O texto foi escrito com base no que Tania contou à polícia local em meio a lágrimas e gritos, segundo Julia Le Duc à Associated Press. Detalhes do incidente foram confirmados na terça-feira (25) por uma fonte do governo de Tamaulipas, que não estava autorizado a discutir o assunto publicamente e pediu anonimato, e pela mãe de Ramirez em El Salvador, Rosa Ramirez, que conversou com a agência por telefone. “Quando a menina pulou para dentro da água, ele tentou alcançá-la, mas quando tentou agarrá-la, foram para mais longe e não conseguiram sair”, disse Rosa à AP. “Ele a colocou em sua camisa, e imagino que tenha dito a si mesmo: ‘Cheguei até aqui’. E decidiu seguir com ela.”
Passagem mortal
Do escaldante deserto de Sonora até o Rio Grande, a fronteira entre EUA e México de 3.218 km tem sido frequentemente uma passagem mortal entre os pontos de entrada. Um total de 283 mortes de migrantes foram registradas no ano passado. O número deste ano até agora não foi divulgado.

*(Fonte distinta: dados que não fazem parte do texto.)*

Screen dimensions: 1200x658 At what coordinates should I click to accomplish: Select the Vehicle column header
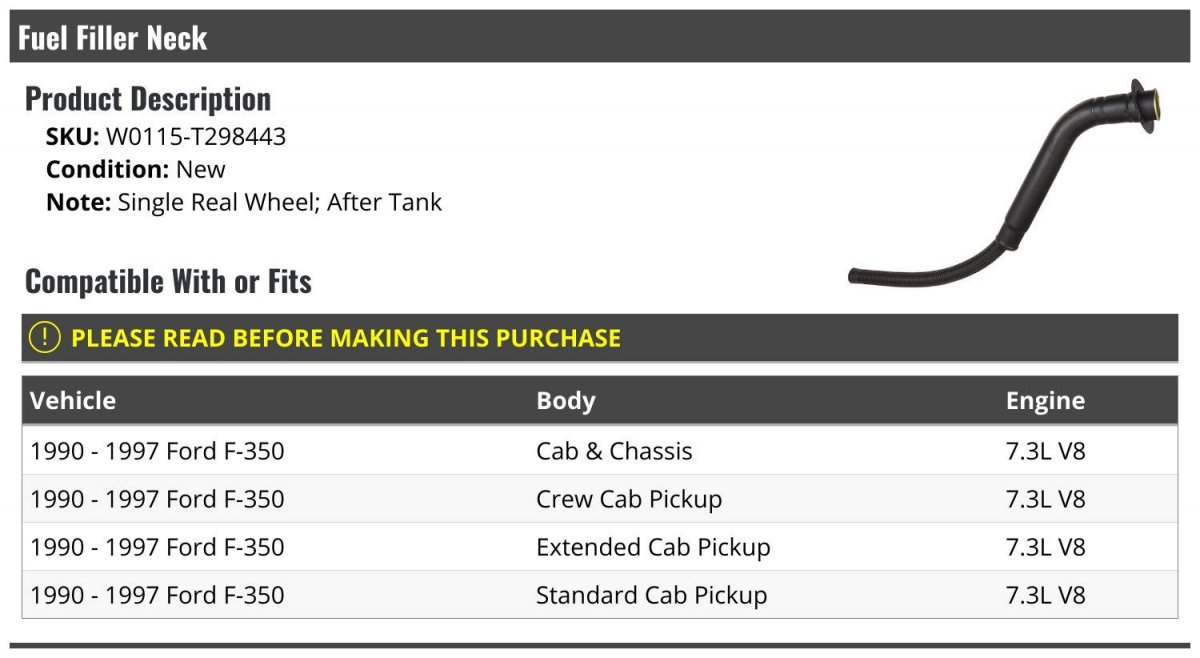(73, 401)
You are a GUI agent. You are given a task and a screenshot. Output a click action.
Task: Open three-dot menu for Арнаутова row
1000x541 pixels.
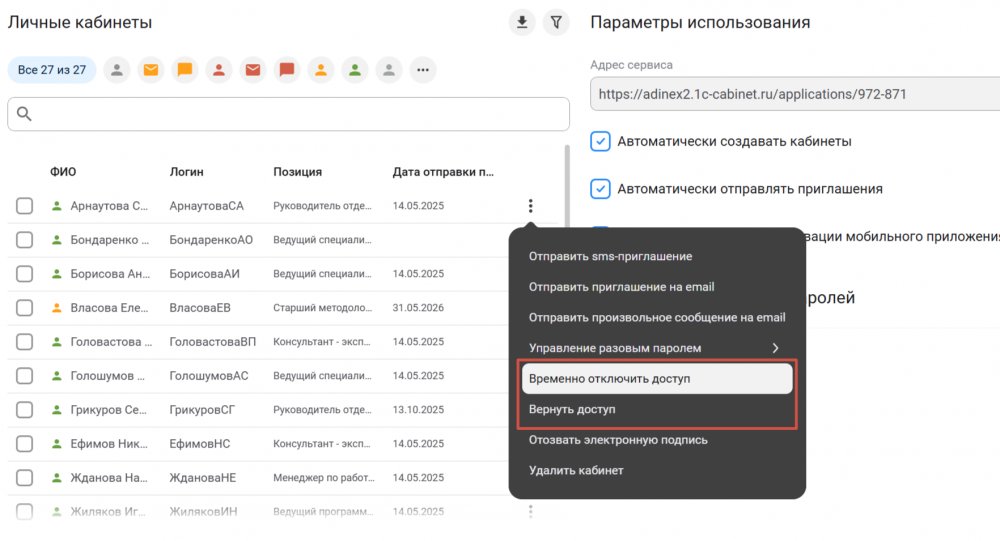(x=530, y=205)
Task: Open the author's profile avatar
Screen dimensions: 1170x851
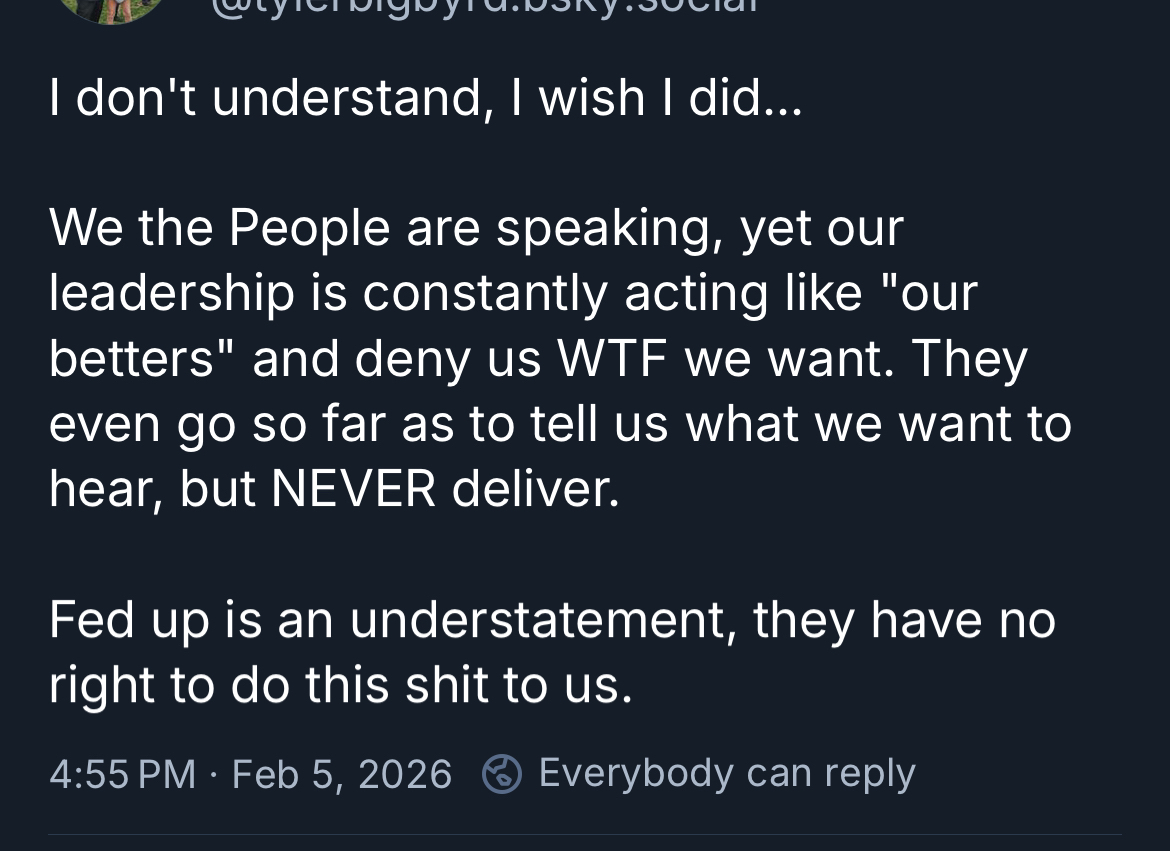Action: [x=110, y=8]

Nas últimas semanas, dois bebês, uma criança e uma mulher foram encontrados mortos pelo calor sufocante; em abril, três crianças e um adulto de Honduras morreram depois que sua balsa virou no Rio Grande; e um menino de 6 anos da Índia foi encontrado morto no início deste mês no Arizona, onde as temperaturas sobem rotineiramente bem acima de 38°C.
A busca por Martinez e sua filha foi suspensa no domingo (23) à noite e seus corpos foram descobertos na manhã seguinte perto de Matamoros, México, em frente a Brownsville, Texas, a várias centenas de metros de onde eles tentaram atravessar e a apenas 1 km de uma ponte internacional.
As autoridades de imigração e defesa civil de Tamaulipas visitaram os abrigos que começaram a ser criados há algumas semanas para alertar contra a tentativa de atravessar o rio, que estaria muito cheio devido à água liberada das barragens para irrigação. Na superfície, o Rio Grande parece plácido, mas ele é formado por fortes correntezas. “É um rio muito profundo e muito perigoso”, disse Julia Le Duc.
Sonho de ter uma casa
Rosa disse que seu filho e a família deixaram El Salvador em 3 de abril e passaram dois meses em um abrigo em Tapachula, perto da fronteira do México com a Guatemala. “Eu implorei para eles não irem, mas ele queria juntar dinheiro para construir uma casa”, disse Ramirez.
O Ministério das Relações Exteriores de El Salvador disse que estava trabalhando para ajudar a família, incluindo a mãe, que estava em um abrigo de imigrantes na fronteira. Os corpos devem ser levados para El Salvador na quinta-feira (27).
A foto lembra a imagem de 2015 de um menino sírio de 3 anos, Aylan Kurdi, que se afogou no Mediterrâneo perto da Turquia, embora ainda não se saiba se ela pode ter o mesmo impacto em concentrar a atenção internacional para a migração aos EUA. “Muito lamentável isso ter acontecido”, disse o presidente do México, Andres Manuel Lopez Obrador, na terça-feira (25/06/2019), em resposta a uma pergunta sobre a fotografia. “Sempre denunciamos que, como há mais rejeição nos Estados Unidos, há pessoas que perdem suas vidas no deserto ou ao tentar atravessar o rio.”